Produces a coefficient profile plot of the coefficient paths for a fitted “glmnet” object

## S3 method for class 'glmnet'
plot(x, xvar = c("norm", "lambda", "dev"), label = FALSE, ...)
## S3 method for class 'multnet'
plot(x, xvar = c("norm", "lambda", "dev"), label = FALSE, type.coef = c("coef", "2norm"), ...)
## S3 method for class 'mrelnet'
plot(x, xvar = c("norm", "lambda", "dev"), label = FALSE, type.coef = c("coef", "2norm"), ...)

Arguments:

  • x
    • fitted “glmnet” model
  • xvar
    • What is on the X-axis. “norm” plots against the L1-norm of the coefficients, “lambda” against the log-lambda sequence, and “dev” against the percent deviance explained.
  • label
    • If TRUE, label the curves with variable sequence numbers. type.coef If type.coef=“2norm” then a single curve per variable, else if type.coef=“coef”, a coefficient plot per response
    • Other graphical parameters to plot

Details:

  • A coefficient profile plot is produced. If x is a multinomial model, a coefficient plot is produced for each class.

Examples

x=matrix(rnorm(100*20),100,20)
y=rnorm(100)
g2=sample(1:2,100,replace=TRUE)
g4=sample(1:4,100,replace=TRUE)
fit1=glmnet(x,y)
plot(fit1)
plot(fit1,xvar="lambda",label=TRUE)
fit3=glmnet(x,g4,family="multinomial")
plot(fit3,pch=19)

(5) print.glmnet

Print a summary of the glmnet path at each step along the path.

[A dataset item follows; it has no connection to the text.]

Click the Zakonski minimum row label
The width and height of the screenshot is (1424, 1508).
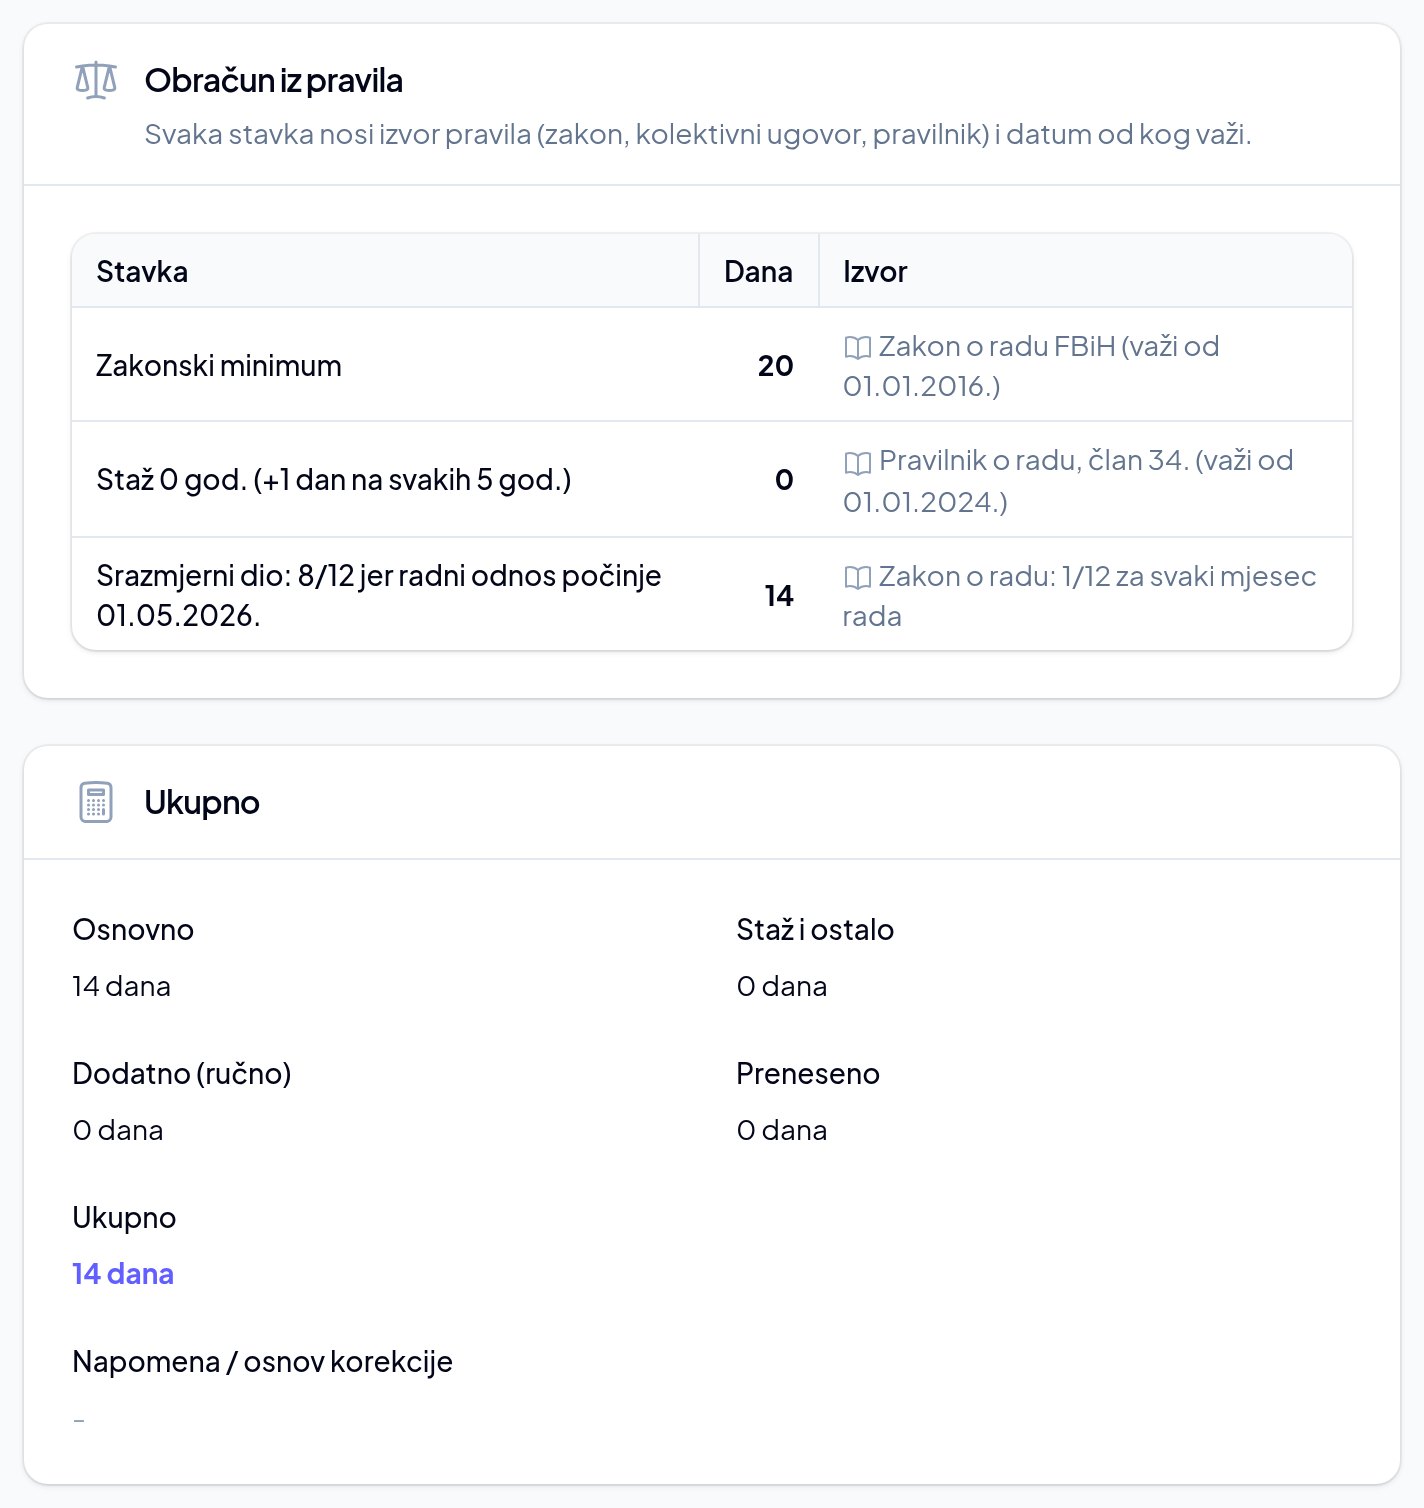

## S3 method for class 'glmnet'
print(x, digits = max(3, getOption("digits") - 3), ...)

Arguments:

  • x
    • fitted glmnet object
  • digits
    • significant digits in printout
    • additional print arguments

Details:

  • The call that produced the object x is printed, followed by a three-column matrix with columns Df, %dev and Lambda.
    • Df is the number of nonzero coefficients (Df is a reasonable name only for lasso fits).
    • %dev is the percent deviance explained (relative to the null deviance).

Example:

x = matrix(rnorm(100*20), 100, 20)
y = rnorm(100)
fit1 = glmnet(x, y)
print(fit1)

(6) coef.glmnet

## S3 method for class 'glmnet'
coef(object, 
     s = NULL, 
     exact = FALSE, 
     ...)

Arguments:

  • object
    • Fitted “glmnet” model object.
  • s
    • Value(s) of the penalty parameter lambda at which predictions are required.
    • Default is the entire sequence used to create the model.
  • exact
    • If exact=TRUE, and predictions are to made at values of s not included in the original fit, these values of s are merged with object$lambda, and the model is refit before predictions are made.
    • If exact=FALSE (default), then the predict function uses linear interpolation to make predictions for values of s that do not coincide with those used in the fitting algorithm. Note that exact=TRUE is fragile when used inside a nested sequence of function calls. predict.glmnet() needs to update the model, and expects the data used to create it to be around.
    • Not used. Other arguments to predict.